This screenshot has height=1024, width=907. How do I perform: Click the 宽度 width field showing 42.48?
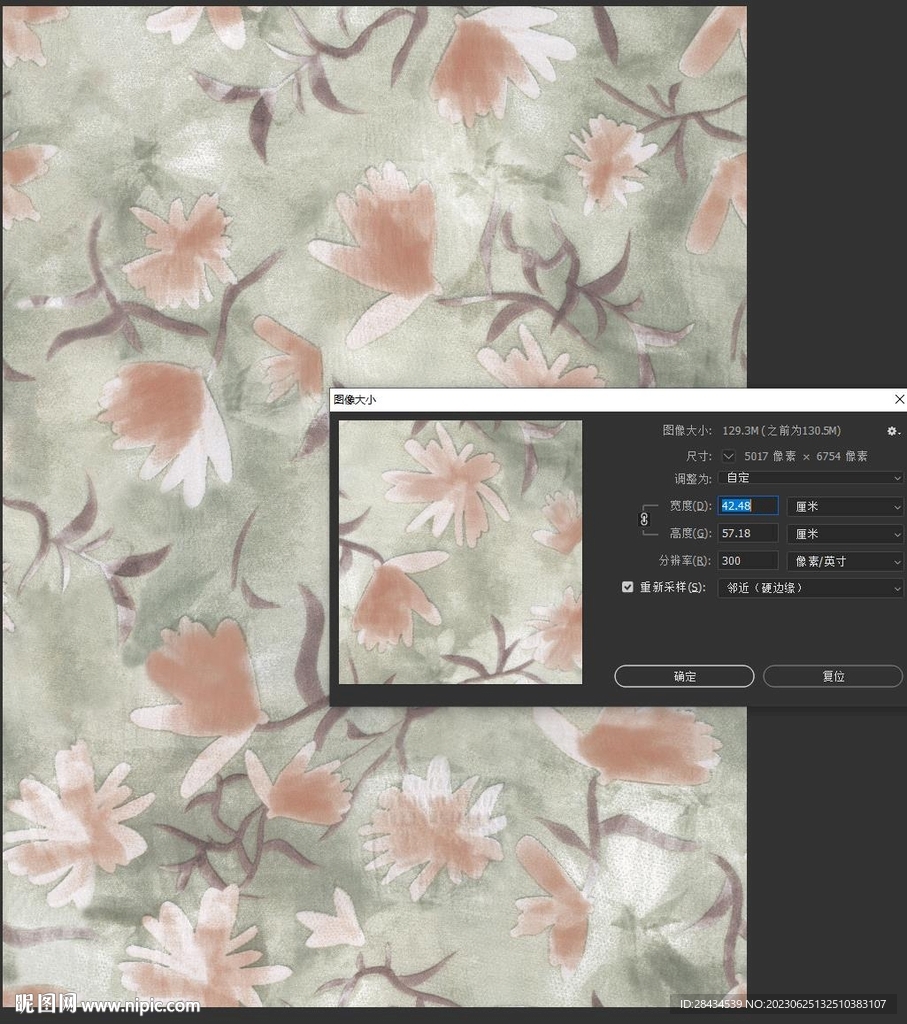pyautogui.click(x=747, y=507)
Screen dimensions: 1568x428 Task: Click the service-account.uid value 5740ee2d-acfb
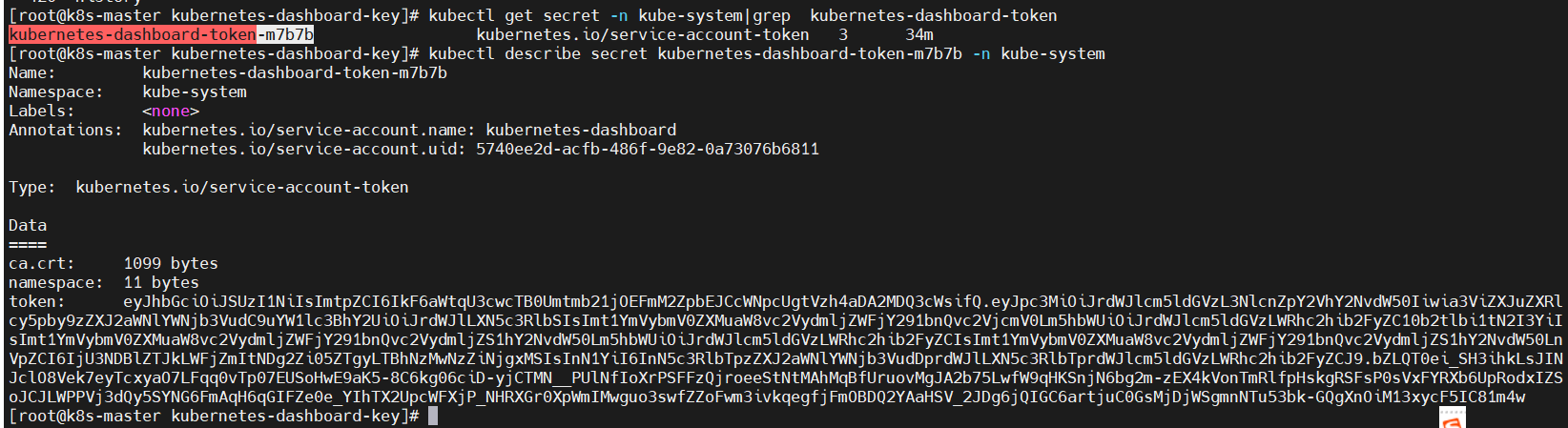click(x=648, y=149)
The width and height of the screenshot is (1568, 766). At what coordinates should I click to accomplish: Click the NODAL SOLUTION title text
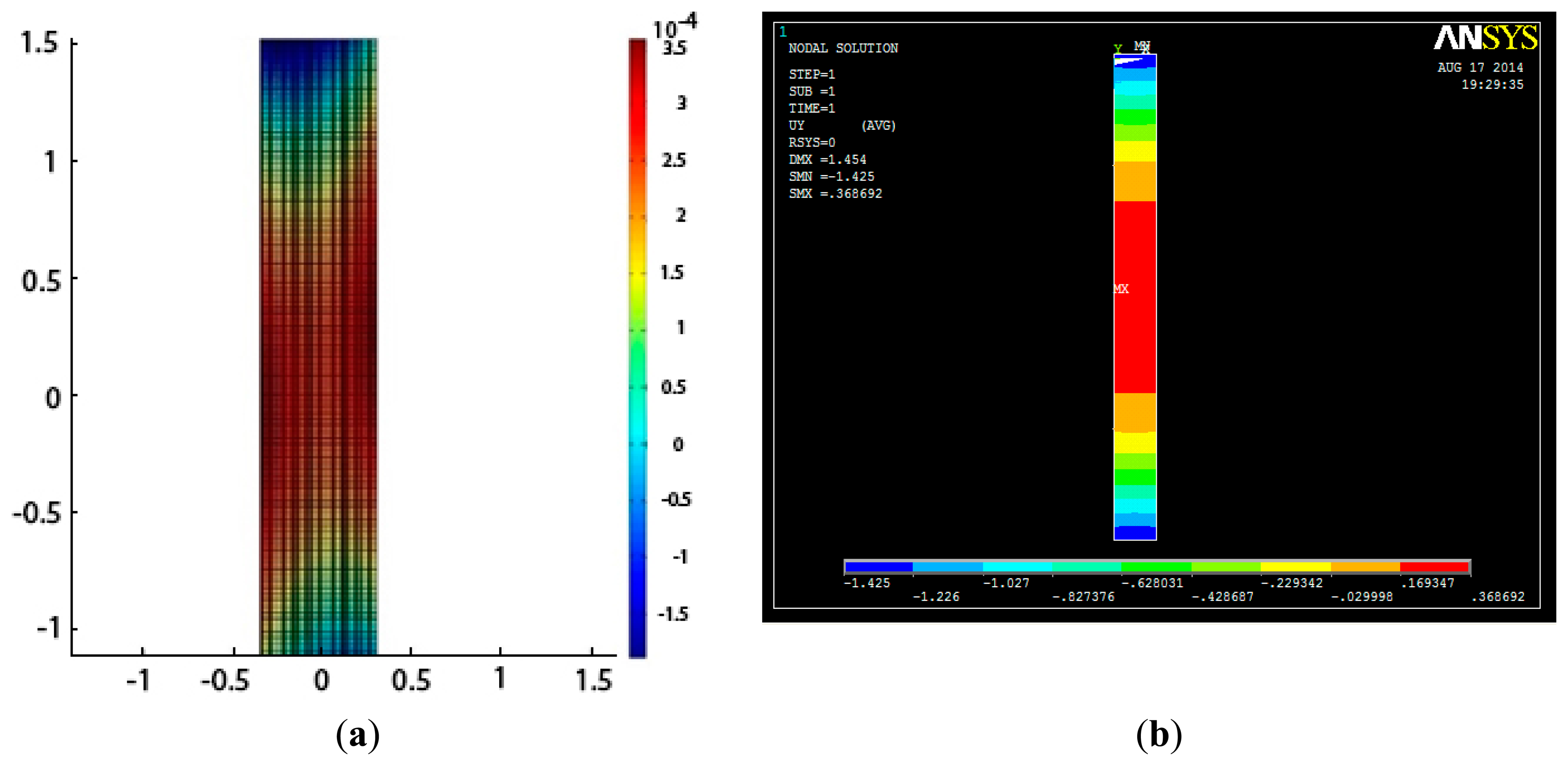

» **Work to complete**
Revise the listing above, replacing every "screenshot" with "capture" and leaving everything else as is. Omit the pictures from your output.

» **Full answer**
This capture has height=1024, width=907. How do I perform: Click the 宽度 width field showing 42.48?
pyautogui.click(x=747, y=507)
Screen dimensions: 1568x428 Task: Click the service-account.uid value 5740ee2d-acfb
click(x=648, y=149)
The width and height of the capture is (1568, 766). At what coordinates should I click to accomplish: Click the NODAL SOLUTION title text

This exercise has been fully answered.